** start of Data entries **

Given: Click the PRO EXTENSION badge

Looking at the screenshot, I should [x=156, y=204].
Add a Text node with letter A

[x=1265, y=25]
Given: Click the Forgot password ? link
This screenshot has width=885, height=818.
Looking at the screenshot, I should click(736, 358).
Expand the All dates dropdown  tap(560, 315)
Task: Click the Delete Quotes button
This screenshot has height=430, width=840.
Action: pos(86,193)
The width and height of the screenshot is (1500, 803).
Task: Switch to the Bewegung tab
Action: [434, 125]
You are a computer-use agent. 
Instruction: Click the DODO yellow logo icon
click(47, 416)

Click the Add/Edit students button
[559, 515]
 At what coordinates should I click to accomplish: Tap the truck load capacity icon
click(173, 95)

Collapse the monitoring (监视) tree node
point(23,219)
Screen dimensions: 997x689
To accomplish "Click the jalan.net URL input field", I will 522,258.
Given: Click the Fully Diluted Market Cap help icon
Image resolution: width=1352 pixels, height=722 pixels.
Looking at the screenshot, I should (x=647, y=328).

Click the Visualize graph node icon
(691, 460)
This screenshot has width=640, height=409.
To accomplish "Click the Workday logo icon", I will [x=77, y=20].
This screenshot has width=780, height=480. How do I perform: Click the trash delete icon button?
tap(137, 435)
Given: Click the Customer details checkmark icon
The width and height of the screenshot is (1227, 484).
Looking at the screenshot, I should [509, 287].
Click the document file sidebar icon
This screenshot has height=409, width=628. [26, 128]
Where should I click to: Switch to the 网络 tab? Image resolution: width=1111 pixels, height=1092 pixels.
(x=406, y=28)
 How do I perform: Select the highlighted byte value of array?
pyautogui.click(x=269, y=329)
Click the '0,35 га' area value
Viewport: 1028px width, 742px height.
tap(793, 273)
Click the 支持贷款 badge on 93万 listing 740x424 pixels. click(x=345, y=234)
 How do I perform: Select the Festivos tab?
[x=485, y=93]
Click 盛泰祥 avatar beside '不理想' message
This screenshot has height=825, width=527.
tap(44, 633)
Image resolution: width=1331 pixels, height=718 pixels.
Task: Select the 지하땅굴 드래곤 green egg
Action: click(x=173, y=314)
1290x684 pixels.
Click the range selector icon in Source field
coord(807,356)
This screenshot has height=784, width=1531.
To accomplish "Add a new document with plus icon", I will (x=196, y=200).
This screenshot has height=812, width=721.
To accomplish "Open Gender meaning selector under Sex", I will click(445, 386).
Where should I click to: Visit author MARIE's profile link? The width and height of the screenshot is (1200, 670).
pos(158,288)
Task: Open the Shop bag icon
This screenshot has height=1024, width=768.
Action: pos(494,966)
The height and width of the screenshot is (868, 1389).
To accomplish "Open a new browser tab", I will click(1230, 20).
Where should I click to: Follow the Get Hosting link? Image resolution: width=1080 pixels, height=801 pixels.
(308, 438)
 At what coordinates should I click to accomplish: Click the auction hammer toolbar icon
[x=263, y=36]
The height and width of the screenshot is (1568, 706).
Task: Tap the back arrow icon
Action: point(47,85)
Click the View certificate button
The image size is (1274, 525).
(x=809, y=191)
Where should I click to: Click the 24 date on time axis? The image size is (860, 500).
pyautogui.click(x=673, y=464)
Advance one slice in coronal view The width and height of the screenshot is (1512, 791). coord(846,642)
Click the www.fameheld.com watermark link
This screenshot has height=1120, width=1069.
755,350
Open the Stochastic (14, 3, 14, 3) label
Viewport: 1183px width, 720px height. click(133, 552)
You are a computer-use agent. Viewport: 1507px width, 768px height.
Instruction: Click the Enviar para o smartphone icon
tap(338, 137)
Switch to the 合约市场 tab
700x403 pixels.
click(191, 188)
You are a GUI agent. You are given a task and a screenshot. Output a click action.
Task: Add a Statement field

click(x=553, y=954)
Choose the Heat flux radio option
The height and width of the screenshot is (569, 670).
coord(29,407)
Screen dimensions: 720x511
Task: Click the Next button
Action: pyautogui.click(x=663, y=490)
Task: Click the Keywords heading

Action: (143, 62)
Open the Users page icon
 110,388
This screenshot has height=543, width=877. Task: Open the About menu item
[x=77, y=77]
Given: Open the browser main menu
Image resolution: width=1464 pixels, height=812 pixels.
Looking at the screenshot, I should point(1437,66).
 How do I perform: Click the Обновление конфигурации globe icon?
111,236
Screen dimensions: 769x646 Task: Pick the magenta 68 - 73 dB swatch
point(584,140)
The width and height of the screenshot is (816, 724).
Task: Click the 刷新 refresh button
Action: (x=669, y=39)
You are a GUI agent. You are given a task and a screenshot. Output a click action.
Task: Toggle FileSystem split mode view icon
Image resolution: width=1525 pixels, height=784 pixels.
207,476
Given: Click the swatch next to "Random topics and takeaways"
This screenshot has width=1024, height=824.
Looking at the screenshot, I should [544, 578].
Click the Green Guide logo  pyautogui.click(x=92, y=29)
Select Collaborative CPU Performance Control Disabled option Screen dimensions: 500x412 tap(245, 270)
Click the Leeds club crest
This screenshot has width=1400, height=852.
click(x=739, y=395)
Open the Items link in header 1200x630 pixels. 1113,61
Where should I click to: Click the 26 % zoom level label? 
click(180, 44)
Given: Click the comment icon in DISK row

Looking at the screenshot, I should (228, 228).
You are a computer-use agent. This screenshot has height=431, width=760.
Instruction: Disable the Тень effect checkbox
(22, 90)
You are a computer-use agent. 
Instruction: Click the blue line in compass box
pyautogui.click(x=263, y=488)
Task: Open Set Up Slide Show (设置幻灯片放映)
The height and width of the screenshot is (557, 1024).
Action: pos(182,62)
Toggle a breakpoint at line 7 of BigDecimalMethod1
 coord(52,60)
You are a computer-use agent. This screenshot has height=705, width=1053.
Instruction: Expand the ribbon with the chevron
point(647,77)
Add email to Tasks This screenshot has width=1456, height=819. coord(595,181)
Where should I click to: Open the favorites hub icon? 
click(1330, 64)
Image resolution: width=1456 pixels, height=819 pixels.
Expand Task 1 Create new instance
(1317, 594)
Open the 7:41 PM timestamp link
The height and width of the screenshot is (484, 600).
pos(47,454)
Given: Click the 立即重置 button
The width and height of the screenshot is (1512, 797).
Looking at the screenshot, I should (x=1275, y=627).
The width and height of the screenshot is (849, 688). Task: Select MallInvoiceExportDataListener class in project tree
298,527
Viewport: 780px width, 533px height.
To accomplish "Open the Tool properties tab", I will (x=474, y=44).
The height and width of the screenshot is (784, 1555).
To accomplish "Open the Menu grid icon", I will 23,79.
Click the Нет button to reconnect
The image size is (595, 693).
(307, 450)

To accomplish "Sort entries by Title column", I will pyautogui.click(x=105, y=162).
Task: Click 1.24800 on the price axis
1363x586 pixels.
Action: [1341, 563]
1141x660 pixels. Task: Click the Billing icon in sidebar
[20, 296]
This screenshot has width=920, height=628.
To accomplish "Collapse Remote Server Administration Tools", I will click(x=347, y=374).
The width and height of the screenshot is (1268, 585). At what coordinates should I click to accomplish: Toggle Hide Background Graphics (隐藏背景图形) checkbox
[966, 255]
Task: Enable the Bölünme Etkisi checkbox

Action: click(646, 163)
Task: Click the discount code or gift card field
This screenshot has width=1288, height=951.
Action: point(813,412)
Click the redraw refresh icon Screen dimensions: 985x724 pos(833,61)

** end of Data entries **

Aim of the exercise> Rewrite all the lines above, replacing "Workday logo icon" with "Workday brand icon" and leaving everything else unchanged.

Solution to this exercise>
Given: Click the PRO EXTENSION badge

Looking at the screenshot, I should [x=156, y=204].
Add a Text node with letter A

[x=1265, y=25]
Given: Click the Forgot password ? link
This screenshot has width=885, height=818.
Looking at the screenshot, I should click(736, 358).
Expand the All dates dropdown  tap(560, 315)
Task: Click the Delete Quotes button
This screenshot has height=430, width=840.
Action: pos(86,193)
The width and height of the screenshot is (1500, 803).
Task: Switch to the Bewegung tab
Action: [434, 125]
You are a computer-use agent. 
Instruction: Click the DODO yellow logo icon
click(47, 416)

Click the Add/Edit students button
[559, 515]
 At what coordinates should I click to accomplish: Tap the truck load capacity icon
click(173, 95)

Collapse the monitoring (监视) tree node
point(23,219)
Screen dimensions: 997x689
To accomplish "Click the jalan.net URL input field", I will 522,258.
Given: Click the Fully Diluted Market Cap help icon
Image resolution: width=1352 pixels, height=722 pixels.
Looking at the screenshot, I should (x=647, y=328).

Click the Visualize graph node icon
(691, 460)
This screenshot has width=640, height=409.
To accomplish "Click the Workday brand icon", I will [x=77, y=20].
This screenshot has width=780, height=480. How do I perform: Click the trash delete icon button?
tap(137, 435)
Given: Click the Customer details checkmark icon
The width and height of the screenshot is (1227, 484).
Looking at the screenshot, I should [509, 287].
Click the document file sidebar icon
This screenshot has height=409, width=628. [26, 128]
Where should I click to: Switch to the 网络 tab? Image resolution: width=1111 pixels, height=1092 pixels.
(x=406, y=28)
 How do I perform: Select the highlighted byte value of array?
pyautogui.click(x=269, y=329)
Click the '0,35 га' area value
Viewport: 1028px width, 742px height.
tap(793, 273)
Click the 支持贷款 badge on 93万 listing 740x424 pixels. click(x=345, y=234)
 How do I perform: Select the Festivos tab?
[x=485, y=93]
Click 盛泰祥 avatar beside '不理想' message
This screenshot has height=825, width=527.
tap(44, 633)
Image resolution: width=1331 pixels, height=718 pixels.
Task: Select the 지하땅굴 드래곤 green egg
Action: click(x=173, y=314)
1290x684 pixels.
Click the range selector icon in Source field
coord(807,356)
This screenshot has height=784, width=1531.
To accomplish "Add a new document with plus icon", I will (x=196, y=200).
This screenshot has height=812, width=721.
To accomplish "Open Gender meaning selector under Sex", I will click(445, 386).
Where should I click to: Visit author MARIE's profile link? The width and height of the screenshot is (1200, 670).
pos(158,288)
Task: Open the Shop bag icon
This screenshot has height=1024, width=768.
Action: pos(494,966)
The height and width of the screenshot is (868, 1389).
To accomplish "Open a new browser tab", I will click(1230, 20).
Where should I click to: Follow the Get Hosting link? Image resolution: width=1080 pixels, height=801 pixels.
(308, 438)
 At what coordinates should I click to accomplish: Click the auction hammer toolbar icon
[x=263, y=36]
The height and width of the screenshot is (1568, 706).
Task: Tap the back arrow icon
Action: point(47,85)
Click the View certificate button
The image size is (1274, 525).
(x=809, y=191)
Where should I click to: Click the 24 date on time axis? The image size is (860, 500).
pyautogui.click(x=673, y=464)
Advance one slice in coronal view The width and height of the screenshot is (1512, 791). coord(846,642)
Click the www.fameheld.com watermark link
This screenshot has height=1120, width=1069.
755,350
Open the Stochastic (14, 3, 14, 3) label
Viewport: 1183px width, 720px height. click(133, 552)
You are a computer-use agent. Viewport: 1507px width, 768px height.
Instruction: Click the Enviar para o smartphone icon
tap(338, 137)
Switch to the 合约市场 tab
700x403 pixels.
click(191, 188)
You are a GUI agent. You are given a task and a screenshot. Output a click action.
Task: Add a Statement field

click(x=553, y=954)
Choose the Heat flux radio option
The height and width of the screenshot is (569, 670).
coord(29,407)
Screen dimensions: 720x511
Task: Click the Next button
Action: pyautogui.click(x=663, y=490)
Task: Click the Keywords heading

Action: (143, 62)
Open the Users page icon
 110,388
This screenshot has height=543, width=877. Task: Open the About menu item
[x=77, y=77]
Given: Open the browser main menu
Image resolution: width=1464 pixels, height=812 pixels.
Looking at the screenshot, I should point(1437,66).
 How do I perform: Click the Обновление конфигурации globe icon?
111,236
Screen dimensions: 769x646 Task: Pick the magenta 68 - 73 dB swatch
point(584,140)
The width and height of the screenshot is (816, 724).
Task: Click the 刷新 refresh button
Action: (x=669, y=39)
You are a GUI agent. You are given a task and a screenshot. Output a click action.
Task: Toggle FileSystem split mode view icon
Image resolution: width=1525 pixels, height=784 pixels.
207,476
Given: Click the swatch next to "Random topics and takeaways"
This screenshot has width=1024, height=824.
Looking at the screenshot, I should [544, 578].
Click the Green Guide logo  pyautogui.click(x=92, y=29)
Select Collaborative CPU Performance Control Disabled option Screen dimensions: 500x412 tap(245, 270)
Click the Leeds club crest
This screenshot has width=1400, height=852.
click(x=739, y=395)
Open the Items link in header 1200x630 pixels. 1113,61
Where should I click to: Click the 26 % zoom level label? 
click(180, 44)
Given: Click the comment icon in DISK row

Looking at the screenshot, I should (228, 228).
You are a computer-use agent. This screenshot has height=431, width=760.
Instruction: Disable the Тень effect checkbox
(22, 90)
You are a computer-use agent. 
Instruction: Click the blue line in compass box
pyautogui.click(x=263, y=488)
Task: Open Set Up Slide Show (设置幻灯片放映)
The height and width of the screenshot is (557, 1024).
Action: pos(182,62)
Toggle a breakpoint at line 7 of BigDecimalMethod1
 coord(52,60)
You are a computer-use agent. This screenshot has height=705, width=1053.
Instruction: Expand the ribbon with the chevron
point(647,77)
Add email to Tasks This screenshot has width=1456, height=819. coord(595,181)
Where should I click to: Open the favorites hub icon? 
click(1330, 64)
Image resolution: width=1456 pixels, height=819 pixels.
Expand Task 1 Create new instance
(1317, 594)
Open the 7:41 PM timestamp link
The height and width of the screenshot is (484, 600).
pos(47,454)
Given: Click the 立即重置 button
The width and height of the screenshot is (1512, 797).
Looking at the screenshot, I should (x=1275, y=627).
The width and height of the screenshot is (849, 688). Task: Select MallInvoiceExportDataListener class in project tree
298,527
Viewport: 780px width, 533px height.
To accomplish "Open the Tool properties tab", I will (x=474, y=44).
The height and width of the screenshot is (784, 1555).
To accomplish "Open the Menu grid icon", I will 23,79.
Click the Нет button to reconnect
The image size is (595, 693).
(307, 450)

To accomplish "Sort entries by Title column", I will pyautogui.click(x=105, y=162).
Task: Click 1.24800 on the price axis
1363x586 pixels.
Action: [1341, 563]
1141x660 pixels. Task: Click the Billing icon in sidebar
[20, 296]
This screenshot has width=920, height=628.
To accomplish "Collapse Remote Server Administration Tools", I will click(x=347, y=374).
The width and height of the screenshot is (1268, 585). At what coordinates should I click to accomplish: Toggle Hide Background Graphics (隐藏背景图形) checkbox
[966, 255]
Task: Enable the Bölünme Etkisi checkbox

Action: click(646, 163)
Task: Click the discount code or gift card field
This screenshot has width=1288, height=951.
Action: point(813,412)
Click the redraw refresh icon Screen dimensions: 985x724 pos(833,61)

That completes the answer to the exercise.